- [THE PROBLEM]: Reproduce word for word the part of the classic company car text from "This purchase price" to "the alternative option.".

* START TEXT SECTION *

But as a hard-headed fleet decision-maker, the choices you have to make are tougher. Certainly from a taxation point of view, the calculations look as good as some of the classic bodywork on offer.
Pre-1973 cars are exempt from road tax, while company cars more than 15 years old and worth less than £15,000 today attract a benefit-in-kind tax burden based on their original purchase price. However, if it's worth more than £15,000, your tax liability will be based on its current value (see fact file).
This purchase price conundrum is the first hurdle to clear, as misunderstanding it could be expensive. For example, a BMW M5 from 1987 would make a great classic, with models available for under £8,000. But your tax would be based on the car's new price of £34,850.
Buy a 1972 BMW 3.0 CSi, though, and it will cost £8,500, but you will be taxed on its new value of £6,399. One of the most important plus sides is the sheer cool factor of owning a classic, but even that has its downsides, as it is difficult to look cool when you have broken down at the side of the road. Maintenance and servicing costs can be higher than on a conventional vehicle, so high mileage drivers may struggle to justify the alternative option.
Spencer King, marketing manager at leasing company Velo, said: 'Maintenance of these cars is done by specialists so you will need to find a suitable repairer which could mean the parts are costly.

* END TEXT SECTION *
* START PROVIDED DATA *

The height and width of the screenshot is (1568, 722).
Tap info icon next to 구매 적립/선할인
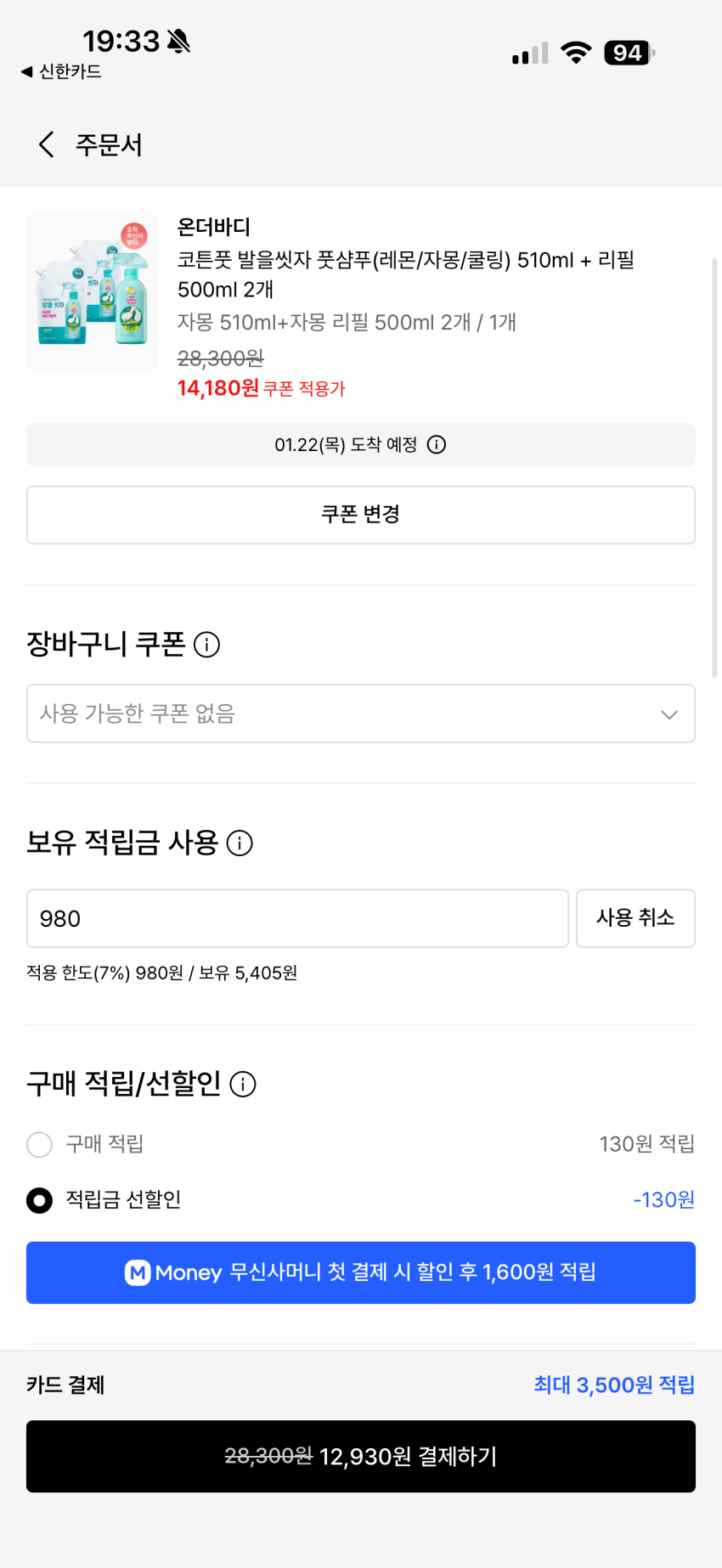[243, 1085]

* END PROVIDED DATA *
* START PROVIDED DATA *

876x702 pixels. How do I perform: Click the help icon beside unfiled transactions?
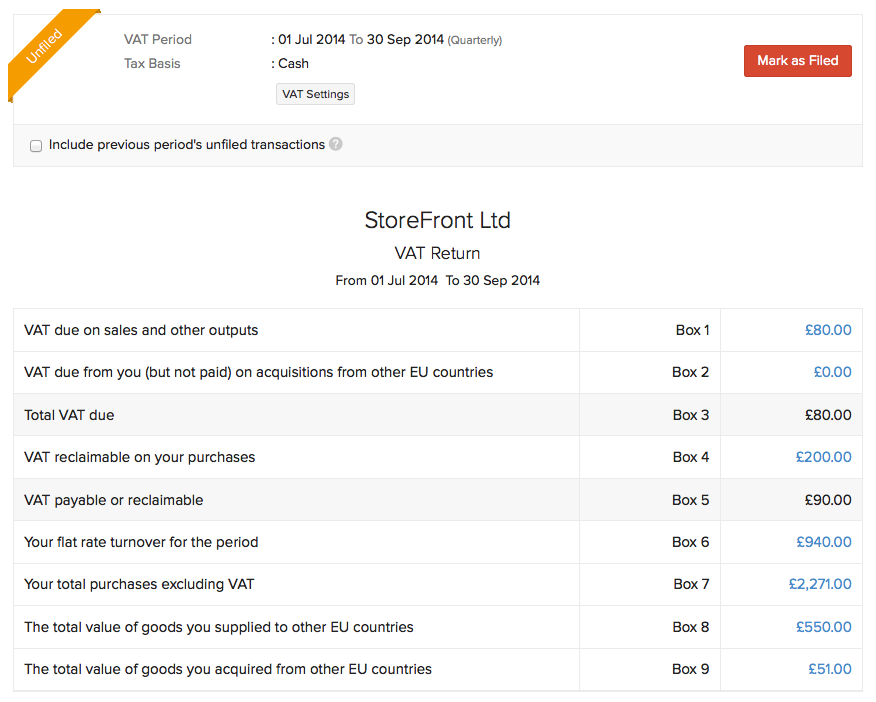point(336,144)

* END PROVIDED DATA *

- [EXERCISE SOLUTION]:
This purchase price conundrum is the first hurdle to clear, as misunderstanding it could be expensive. For example, a BMW M5 from 1987 would make a great classic, with models available for under £8,000. But your tax would be based on the car's new price of £34,850.
Buy a 1972 BMW 3.0 CSi, though, and it will cost £8,500, but you will be taxed on its new value of £6,399. One of the most important plus sides is the sheer cool factor of owning a classic, but even that has its downsides, as it is difficult to look cool when you have broken down at the side of the road. Maintenance and servicing costs can be higher than on a conventional vehicle, so high mileage drivers may struggle to justify the alternative option.